One way of visualising such data is to construct a frequency table which has two columns. The first column contains all the unique values that this attribute can take and the second column contains the counts of these values (i.e., the number of times this value appears in the data. For example, Table 1 shows that out of the 452 times that Sachin Tendulkar was dismissed in ODIs he was bowled 68 times, caught 258 times and so on.
Similarly, consider data about the matches in which Sachin Tendulkar scored a century. One of the attributes in this data is “Opposition” which can take on values Australia, England, Pakistan and so on. We can now construct a frequency table for this attribute (as shown in Table 2). This quickly allows us to compare the number of centuries against different countries and see if an interesting trend emerges.
A better and more visually appealing way of displaying these counts is to draw frequency bar charts (often just called frequency charts). A frequency bar chart is a plot in which one of the axis (typically, the horizontal axis) contains the different values that a categorical attribute can take and the other axis (typically, the vertical axis) contains the counts or frequencies of these values. Each count is represented by a bar whose height is proportional to the count. For example, the data in Tables 1 and 2 can be displayed using frequency charts as shown in Figure 1 and 2.

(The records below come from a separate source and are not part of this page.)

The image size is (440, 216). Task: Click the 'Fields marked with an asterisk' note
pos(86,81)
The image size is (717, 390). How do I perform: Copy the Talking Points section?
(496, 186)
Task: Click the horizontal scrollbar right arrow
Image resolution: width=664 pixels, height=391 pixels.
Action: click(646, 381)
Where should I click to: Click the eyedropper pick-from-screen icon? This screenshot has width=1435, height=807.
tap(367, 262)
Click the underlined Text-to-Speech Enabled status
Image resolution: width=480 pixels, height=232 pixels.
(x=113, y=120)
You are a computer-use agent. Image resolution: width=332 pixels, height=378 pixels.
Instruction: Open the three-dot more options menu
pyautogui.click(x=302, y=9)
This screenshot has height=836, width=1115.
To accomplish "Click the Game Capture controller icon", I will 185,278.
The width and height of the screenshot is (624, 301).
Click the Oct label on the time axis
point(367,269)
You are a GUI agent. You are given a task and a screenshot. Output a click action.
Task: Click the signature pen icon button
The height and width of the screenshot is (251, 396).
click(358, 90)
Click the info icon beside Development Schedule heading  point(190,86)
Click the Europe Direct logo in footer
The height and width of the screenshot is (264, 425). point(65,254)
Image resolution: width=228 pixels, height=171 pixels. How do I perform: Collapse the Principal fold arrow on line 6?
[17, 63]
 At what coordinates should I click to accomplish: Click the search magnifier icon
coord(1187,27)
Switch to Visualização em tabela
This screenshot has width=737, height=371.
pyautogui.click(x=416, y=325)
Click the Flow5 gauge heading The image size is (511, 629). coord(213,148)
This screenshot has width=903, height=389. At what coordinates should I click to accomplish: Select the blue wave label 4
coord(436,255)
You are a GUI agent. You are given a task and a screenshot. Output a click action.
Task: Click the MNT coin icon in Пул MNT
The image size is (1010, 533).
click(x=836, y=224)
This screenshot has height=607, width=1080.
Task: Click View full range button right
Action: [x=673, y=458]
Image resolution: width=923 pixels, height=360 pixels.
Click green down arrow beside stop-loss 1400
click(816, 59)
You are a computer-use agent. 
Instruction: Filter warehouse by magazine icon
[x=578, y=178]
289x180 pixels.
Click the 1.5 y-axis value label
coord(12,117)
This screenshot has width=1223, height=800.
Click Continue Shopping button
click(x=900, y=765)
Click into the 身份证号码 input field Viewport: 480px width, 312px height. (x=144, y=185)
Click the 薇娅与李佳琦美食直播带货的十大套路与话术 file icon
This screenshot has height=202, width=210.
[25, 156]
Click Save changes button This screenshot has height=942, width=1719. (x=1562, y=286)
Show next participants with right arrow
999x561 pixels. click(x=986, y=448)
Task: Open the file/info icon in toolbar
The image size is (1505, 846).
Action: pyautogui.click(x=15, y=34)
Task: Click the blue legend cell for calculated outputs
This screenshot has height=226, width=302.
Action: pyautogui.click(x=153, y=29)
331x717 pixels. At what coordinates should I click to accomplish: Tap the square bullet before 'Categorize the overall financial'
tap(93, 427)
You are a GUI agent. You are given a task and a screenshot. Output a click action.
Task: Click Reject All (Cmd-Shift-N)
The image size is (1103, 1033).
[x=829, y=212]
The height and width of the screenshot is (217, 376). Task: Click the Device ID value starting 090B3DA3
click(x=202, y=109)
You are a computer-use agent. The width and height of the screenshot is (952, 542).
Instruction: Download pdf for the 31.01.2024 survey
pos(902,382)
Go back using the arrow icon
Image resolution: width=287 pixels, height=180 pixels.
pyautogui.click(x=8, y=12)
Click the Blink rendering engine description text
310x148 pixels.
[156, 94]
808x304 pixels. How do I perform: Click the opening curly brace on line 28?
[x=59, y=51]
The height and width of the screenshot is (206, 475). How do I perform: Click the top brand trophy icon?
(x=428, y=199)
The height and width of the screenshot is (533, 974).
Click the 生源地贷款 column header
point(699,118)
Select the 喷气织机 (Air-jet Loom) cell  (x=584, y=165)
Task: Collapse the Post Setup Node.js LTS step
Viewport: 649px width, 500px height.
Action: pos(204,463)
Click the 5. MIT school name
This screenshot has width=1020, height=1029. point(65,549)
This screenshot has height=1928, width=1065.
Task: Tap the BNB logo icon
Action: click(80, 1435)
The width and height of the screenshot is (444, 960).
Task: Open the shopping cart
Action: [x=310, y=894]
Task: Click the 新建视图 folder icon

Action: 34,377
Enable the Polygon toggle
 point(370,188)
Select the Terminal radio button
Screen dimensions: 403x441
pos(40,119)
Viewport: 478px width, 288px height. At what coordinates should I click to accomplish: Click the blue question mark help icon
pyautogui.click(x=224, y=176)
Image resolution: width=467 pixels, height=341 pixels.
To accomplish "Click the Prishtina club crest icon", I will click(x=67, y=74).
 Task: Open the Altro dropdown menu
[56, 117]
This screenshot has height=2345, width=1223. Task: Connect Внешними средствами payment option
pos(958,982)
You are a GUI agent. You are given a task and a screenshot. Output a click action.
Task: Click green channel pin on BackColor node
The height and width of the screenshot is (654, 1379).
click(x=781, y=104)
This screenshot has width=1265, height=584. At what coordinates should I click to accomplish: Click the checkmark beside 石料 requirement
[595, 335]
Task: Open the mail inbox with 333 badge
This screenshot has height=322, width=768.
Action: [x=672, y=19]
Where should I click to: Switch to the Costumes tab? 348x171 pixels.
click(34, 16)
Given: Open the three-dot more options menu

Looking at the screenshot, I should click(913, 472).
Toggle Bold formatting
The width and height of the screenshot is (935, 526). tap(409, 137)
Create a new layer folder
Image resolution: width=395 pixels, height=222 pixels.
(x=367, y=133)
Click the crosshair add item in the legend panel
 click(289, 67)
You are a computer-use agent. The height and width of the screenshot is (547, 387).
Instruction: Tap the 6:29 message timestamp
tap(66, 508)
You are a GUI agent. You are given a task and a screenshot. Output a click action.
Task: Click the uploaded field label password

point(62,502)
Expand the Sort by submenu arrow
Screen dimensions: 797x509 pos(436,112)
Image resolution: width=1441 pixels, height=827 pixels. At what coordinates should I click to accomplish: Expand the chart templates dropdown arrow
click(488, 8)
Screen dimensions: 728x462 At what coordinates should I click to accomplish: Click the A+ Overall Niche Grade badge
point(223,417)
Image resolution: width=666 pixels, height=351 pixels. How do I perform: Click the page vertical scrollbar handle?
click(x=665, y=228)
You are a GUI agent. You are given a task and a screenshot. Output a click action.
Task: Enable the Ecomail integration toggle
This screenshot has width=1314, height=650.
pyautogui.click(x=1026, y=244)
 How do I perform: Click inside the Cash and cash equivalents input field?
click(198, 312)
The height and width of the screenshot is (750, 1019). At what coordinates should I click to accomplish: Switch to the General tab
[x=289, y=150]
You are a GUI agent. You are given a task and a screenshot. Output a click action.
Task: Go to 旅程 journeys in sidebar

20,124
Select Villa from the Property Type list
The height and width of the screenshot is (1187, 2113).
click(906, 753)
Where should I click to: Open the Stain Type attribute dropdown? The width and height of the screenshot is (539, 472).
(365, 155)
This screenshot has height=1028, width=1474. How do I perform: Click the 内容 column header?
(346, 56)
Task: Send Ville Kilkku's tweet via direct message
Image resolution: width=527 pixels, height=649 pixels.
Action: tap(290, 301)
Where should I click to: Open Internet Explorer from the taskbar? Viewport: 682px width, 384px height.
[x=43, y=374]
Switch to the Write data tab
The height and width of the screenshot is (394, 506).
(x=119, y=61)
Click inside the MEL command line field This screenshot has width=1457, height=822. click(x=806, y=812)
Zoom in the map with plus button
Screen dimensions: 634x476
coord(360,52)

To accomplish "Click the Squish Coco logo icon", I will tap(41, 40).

Sometime it is more convenient to visualise the relative frequencies of the values rather than the absolute frequencies. This allows us to answer questions of the following form: What percentage of his total centuries did Sachin Tendulkar score agains Australia? or What percentage of the total number of farms in India grow paddy. The relative frequency of a value can be computed by dividing the absolute frequency by the total number of data points. For example, as shown in Table 4 the absolute frequency of the number of centuries Sachin Tendulkar scored against Australia is 9. If we divide this number of centuries (i.e., the total number of data points), n = 49, then we get the relative frequency 0.183673. We can compute the relative frequency for all other values as shown in Table 4
Similar to a relative frequency Table we can also draw a relative frequency cart as shown in Figure 3.
Use of frequency charts in Machine Learning
Frequency charts are often used in Machine Learning to visualise the distribution of different categories in the data. Below we give a couple of examples where frequency charts are useful.
Analysing errors in an ML system: Suppose you are training a ML system to classify between horses, and giraffes. Once the system is trained you feed it 100 images (say, 50 of horses and 50 of giraffes) to evaluate the system. You observe that it makes errors on some 30 examples and now you make a frequency chart of the categories of the erroneous examples. Figures 4 shows one possible frequency chart resulting from the data. This looks a bit troublesome because it suggests that the model is making more mistakes in identifying giraffes as opposed to horses. This can give clues to the ML engineer then he needs to debug his system and either (i) make appropriate adjustments so that the errors are more uniform while still low in number and (ii) find out a reason for why it is harder to detect giraffes than horses.